### [What the task requires]
Return exactly the lines of the entries that start at the line containing "How do I perform: Collapse" and continue to the last line. Omit the pictures.

### [The records]

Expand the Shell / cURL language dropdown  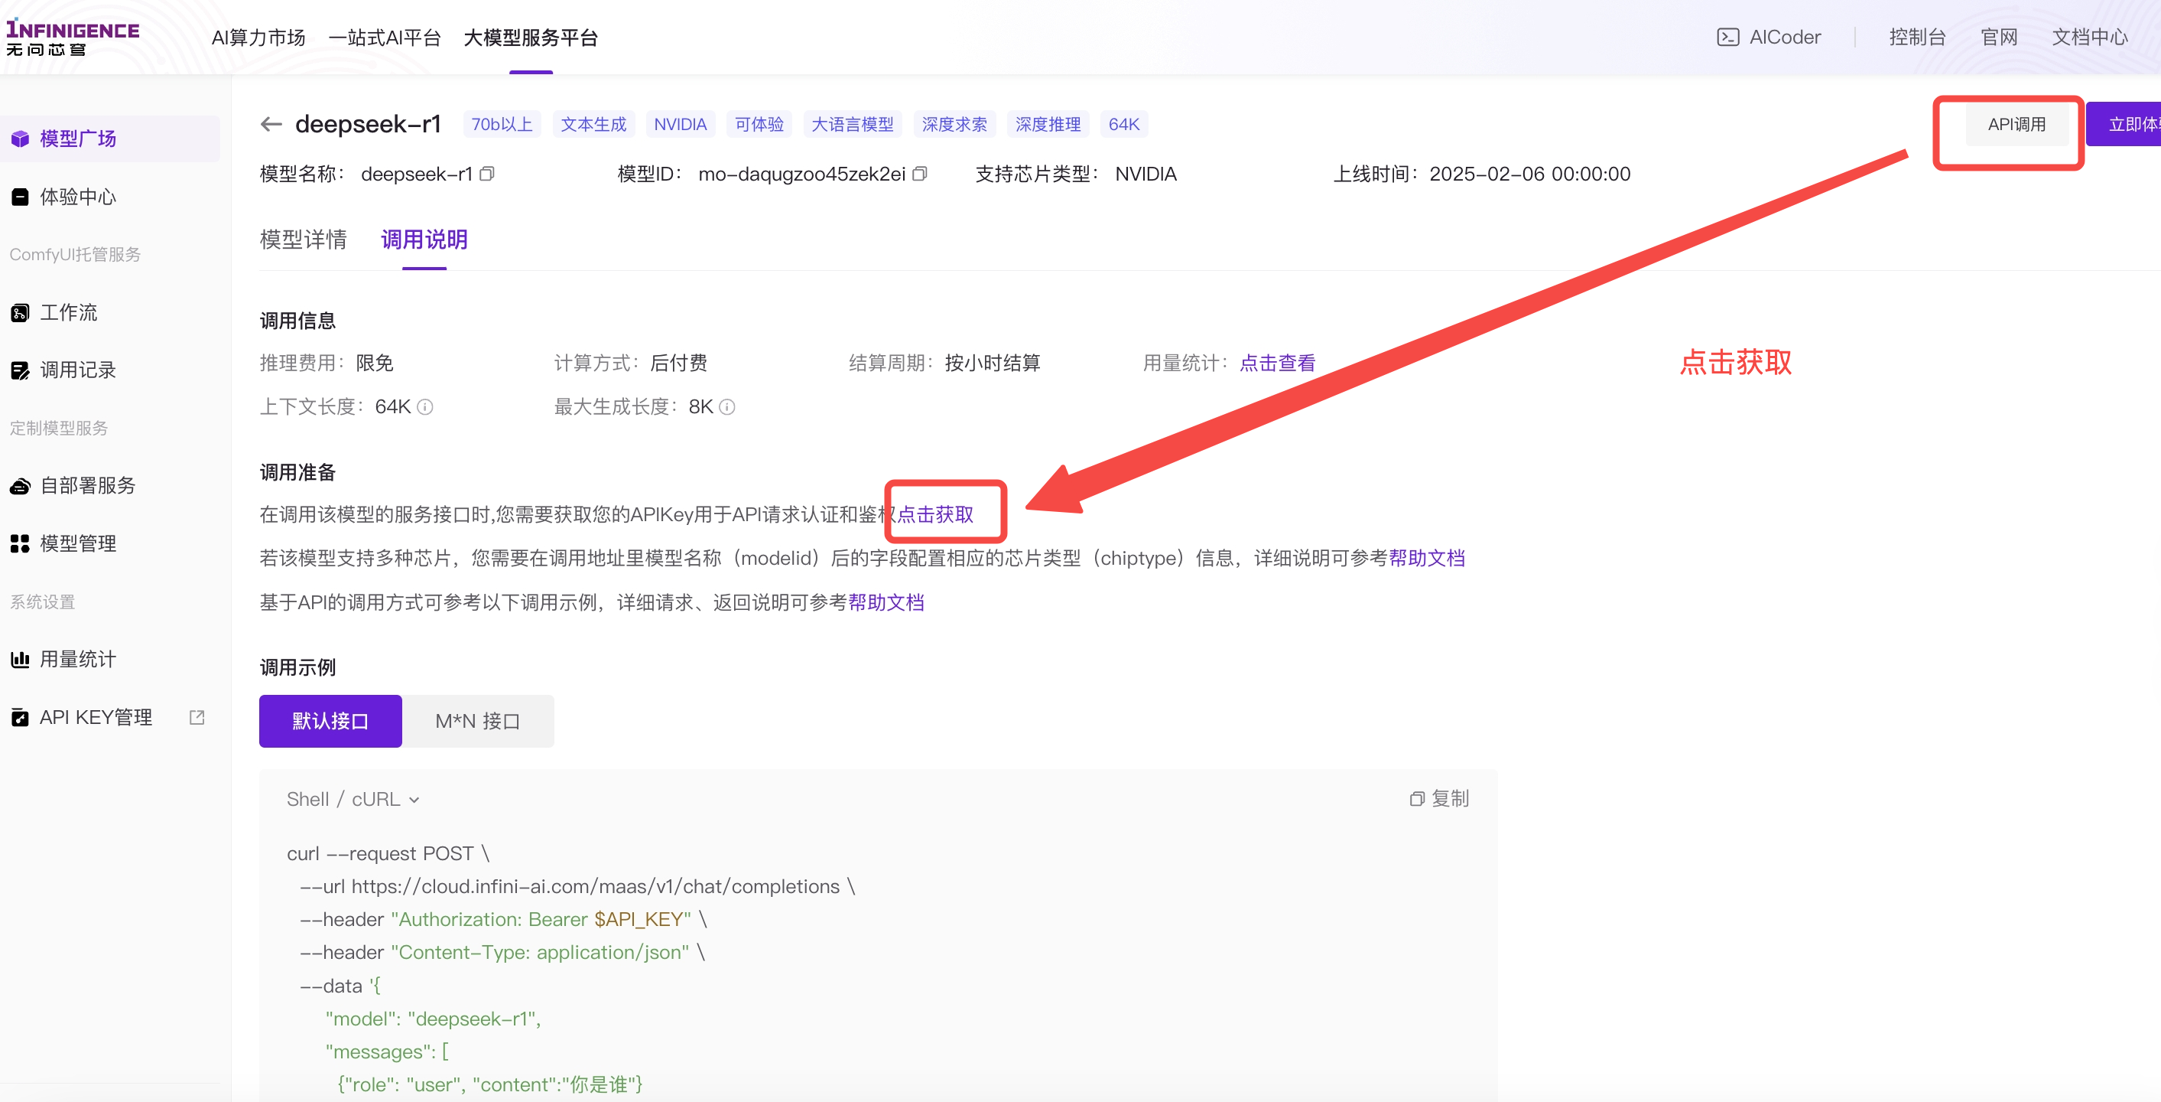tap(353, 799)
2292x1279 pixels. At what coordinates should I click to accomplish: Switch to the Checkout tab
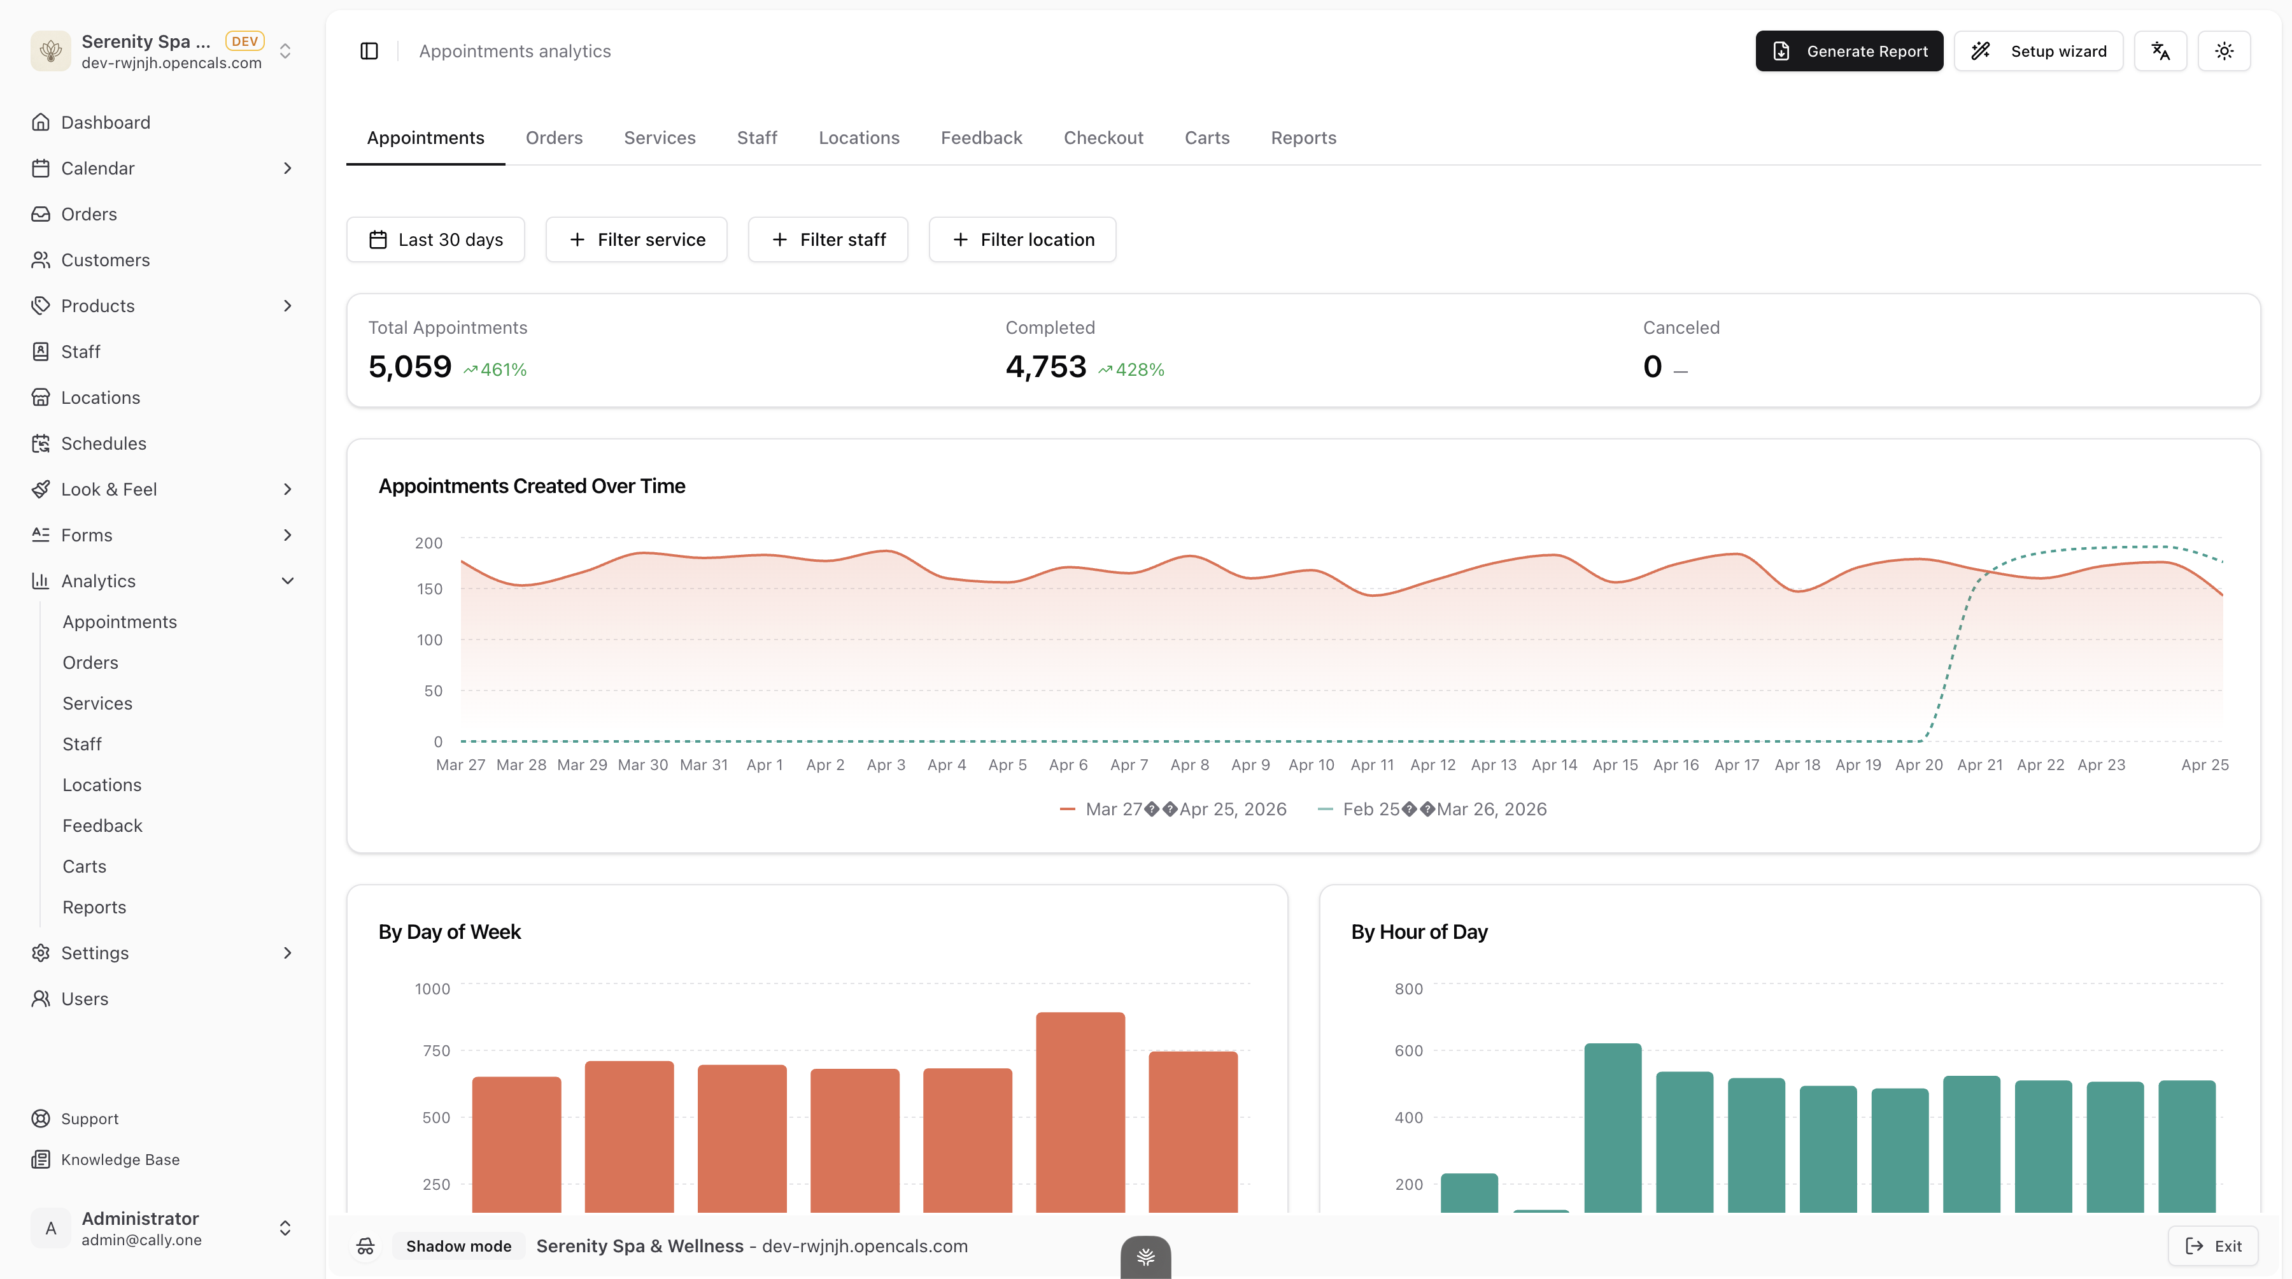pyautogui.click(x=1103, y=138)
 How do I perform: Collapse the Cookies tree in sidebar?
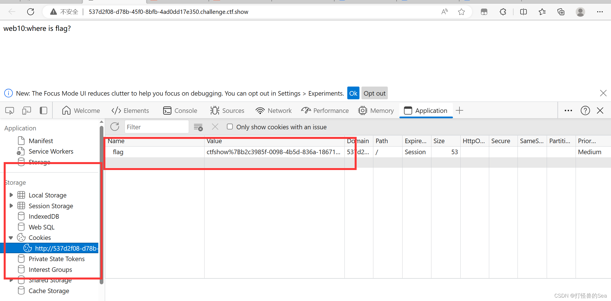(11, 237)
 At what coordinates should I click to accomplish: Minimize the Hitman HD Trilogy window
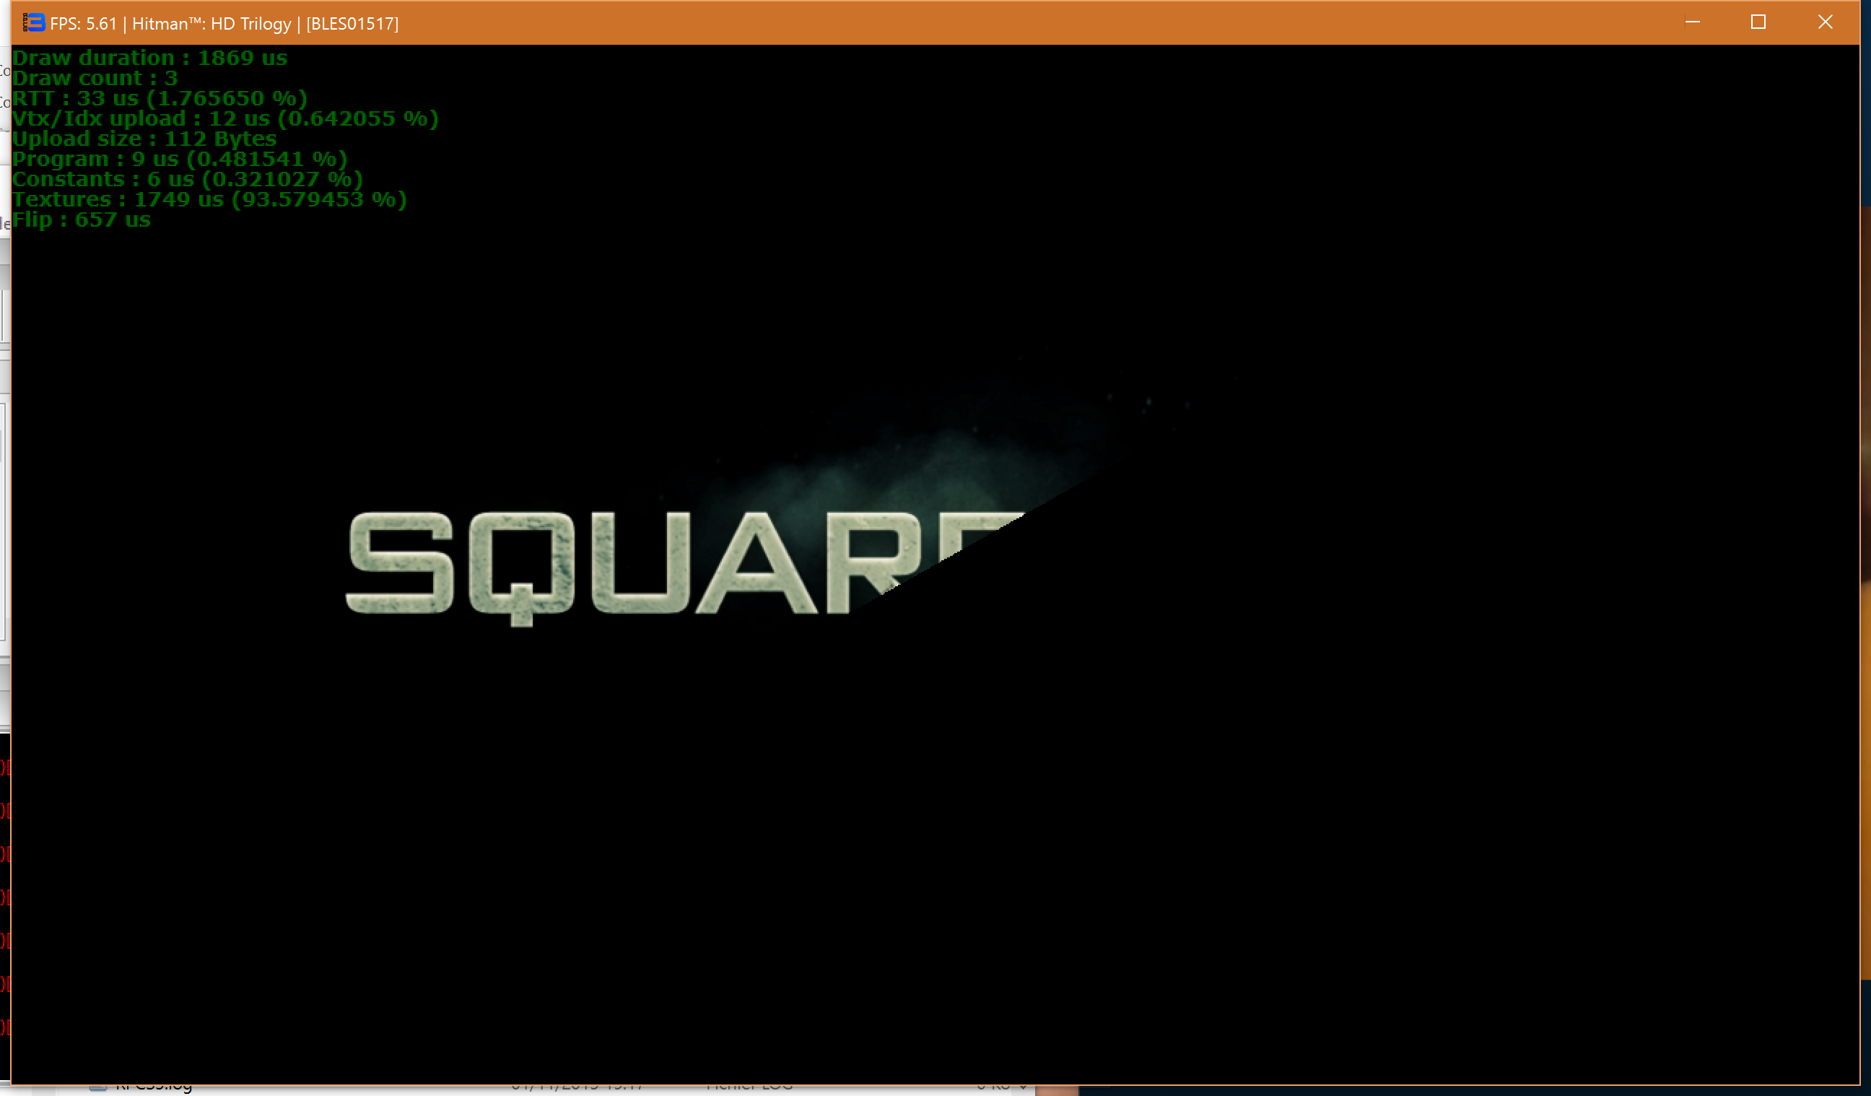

### [Result below]
 How do I perform: Collapse the Cookies tree in sidebar?
(11, 237)
 At what coordinates should I click to accomplish: Minimize the Hitman HD Trilogy window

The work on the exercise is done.